Your instructions: Print all the data that follows exactly, images excluded.

Records from a collection
+--

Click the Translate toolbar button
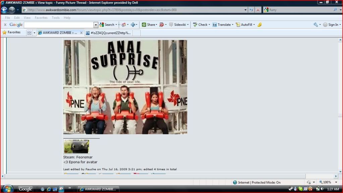Image resolution: width=343 pixels, height=193 pixels. pyautogui.click(x=222, y=25)
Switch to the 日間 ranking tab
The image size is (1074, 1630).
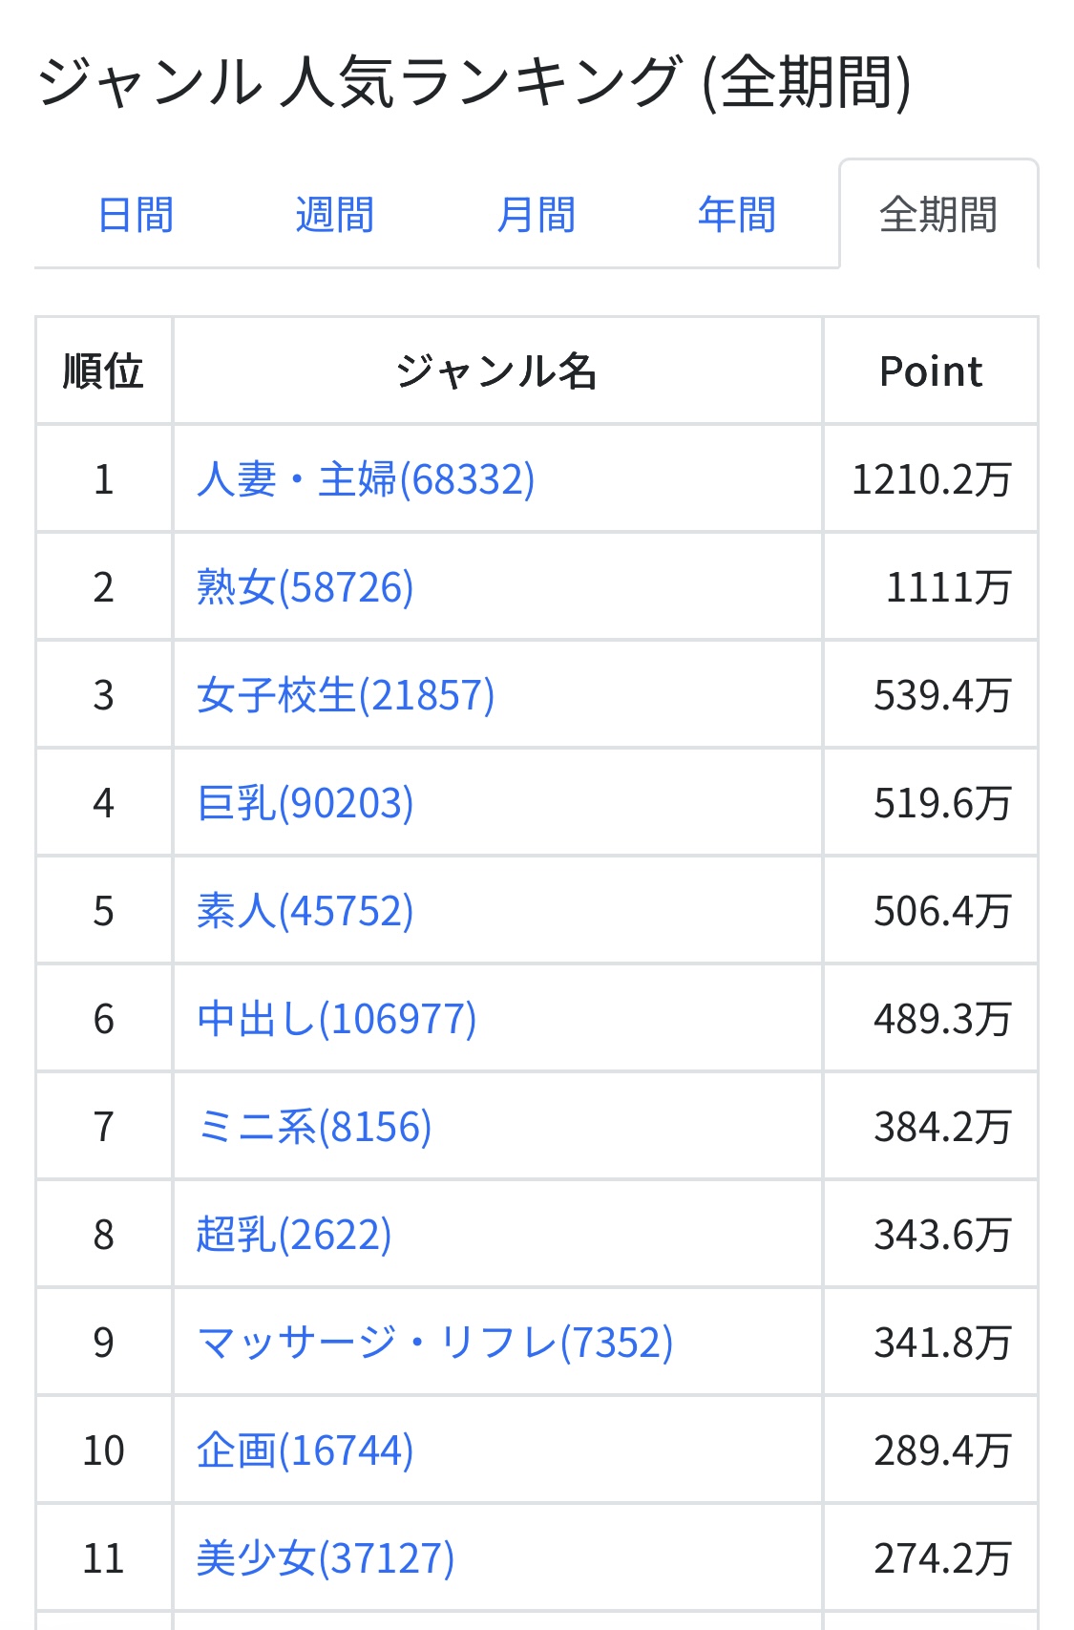click(x=136, y=215)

+--

Output of the exercise:
Click the Translate toolbar button
Image resolution: width=343 pixels, height=193 pixels. pyautogui.click(x=222, y=25)
Switch to the 日間 ranking tab
The image size is (1074, 1630).
click(x=136, y=215)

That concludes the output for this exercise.